*** Provided text Section Begins ***
Joint pain or bone pain?

So today was my first day of Oncology posting, a new day after thesis submission. The last two weeks were a rollercoaster for me. So many thesis corrections, so many edits, so many overnight SPSS runs and rewriting the results and discussions again and again. At one point I was almost sure I wouldn’t be able to submit on time, but somehow I did, and so this new ward posting of mine was filled with excitement.

Back to this morning. The Oncology ward was new to me, and so were the patients, staff, and co-residents of that ward. I started writing notes and tried to understand the cases. I have seen cancer patients before, but never so many kids with diagnosed cancers all at once. So, I had to read up the diagnosis and treatment protocol, so I don’t seem lost during the rounds. Sometimes I don’t understand how, if there is a God, can be so cruel that these little kids have to suffer so much from these demons called cancer.

The second patient I saw was Khushi. I remembered her at first glance. A few months back I had admitted her in our ward. She had a history that I still cannot forget.
*** Provided text Section Ends ***
Exercise prompt >>
Answer from the text above:
1. Which software did the writer run overnight during the thesis work?
2. Which ward posting did the writer begin after thesis submission?
3. What was the name of the second patient the writer saw?
*** Input data Section Begins ***
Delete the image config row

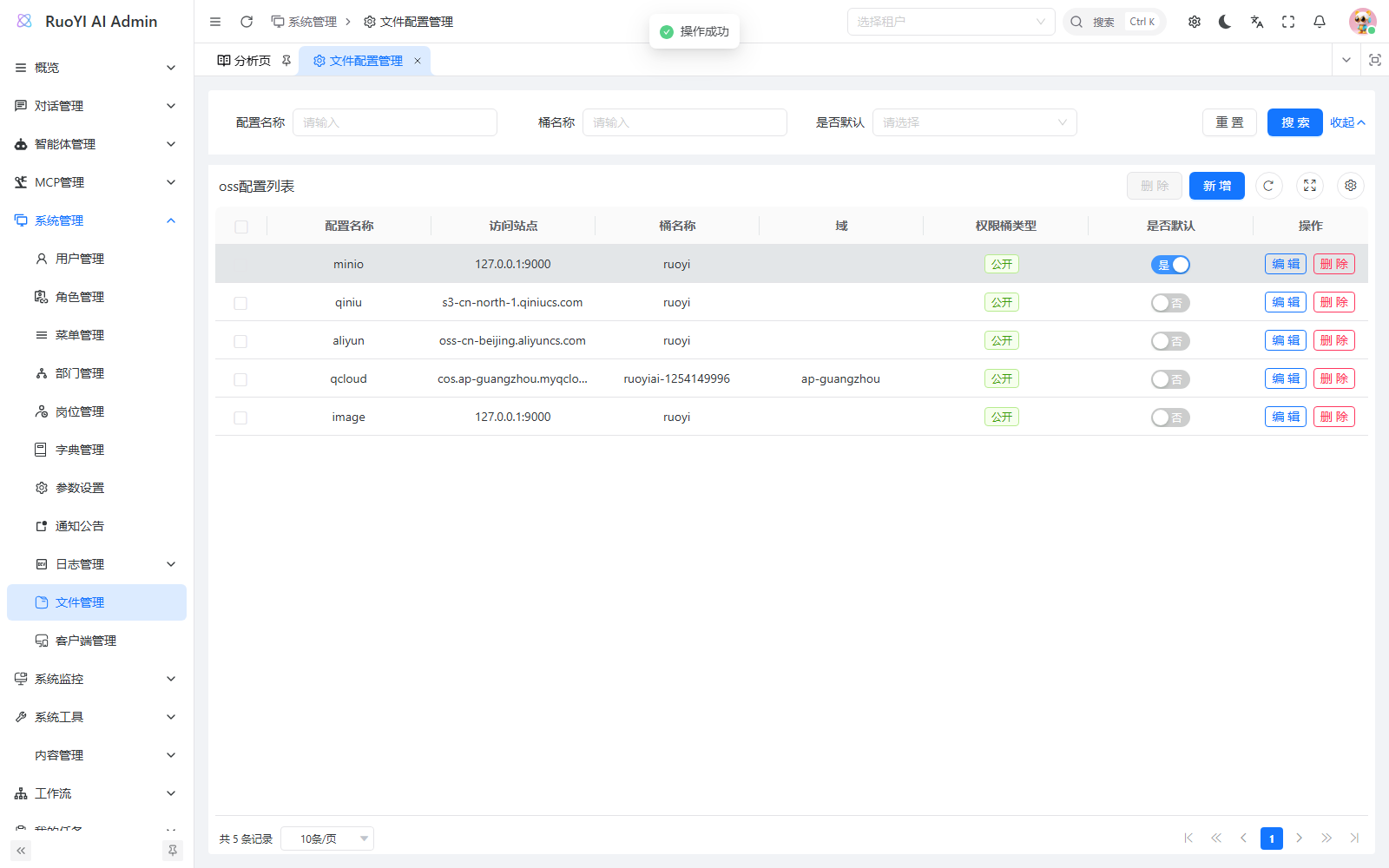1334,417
*** Input data Section Ends ***
*** Input data Section Begins ***
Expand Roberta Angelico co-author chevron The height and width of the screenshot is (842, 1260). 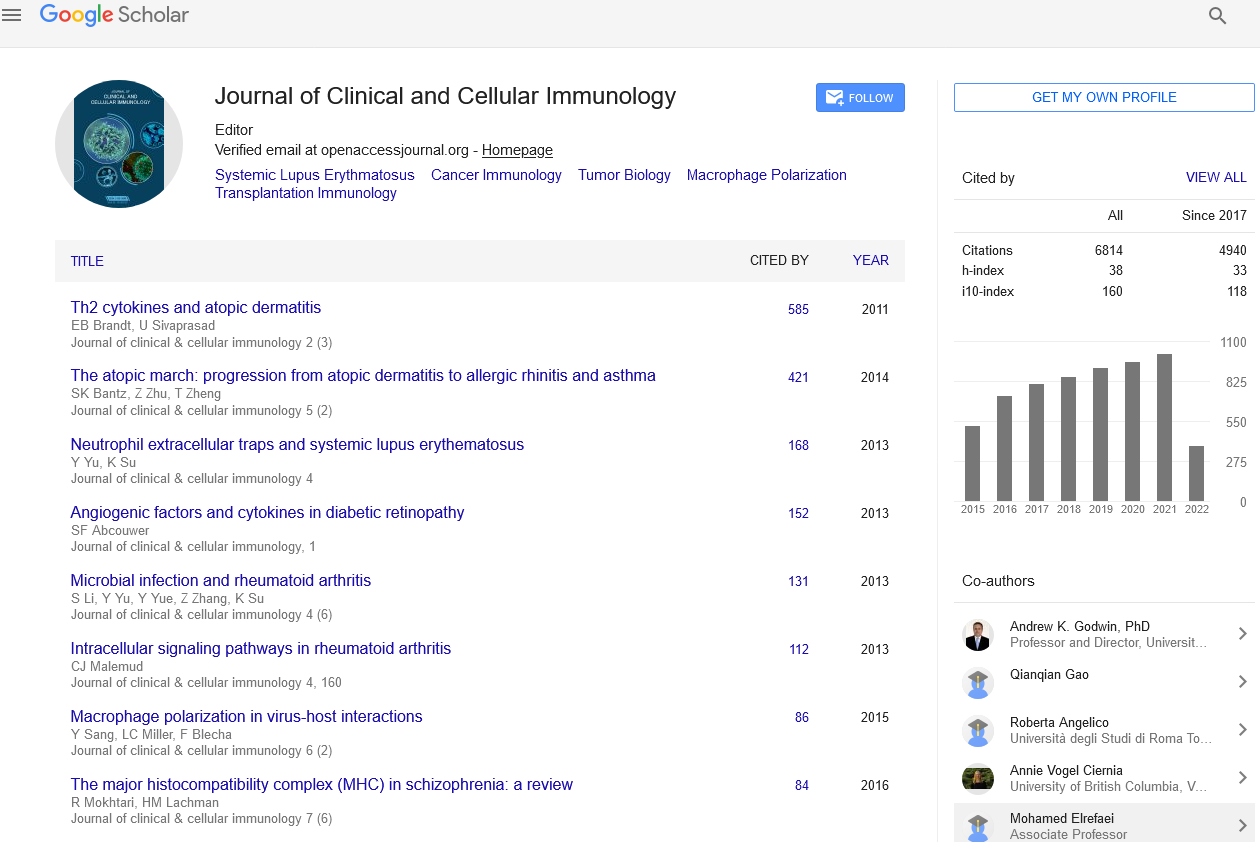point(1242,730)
*** Input data Section Ends ***
*** Input data Section Begins ***
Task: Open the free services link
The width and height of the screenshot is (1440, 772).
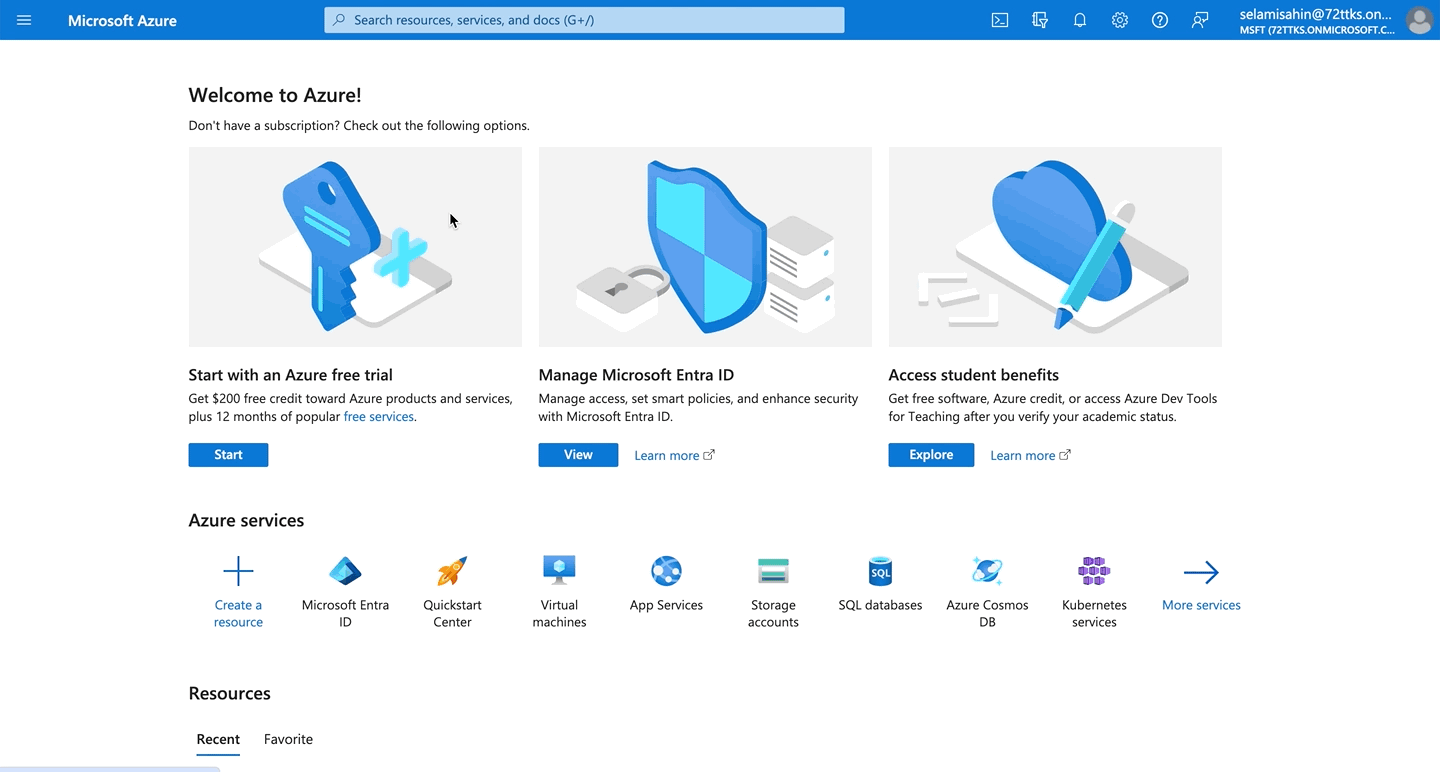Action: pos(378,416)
*** Input data Section Ends ***
Exercise response >>
1. SPSS
2. Oncology
3. Khushi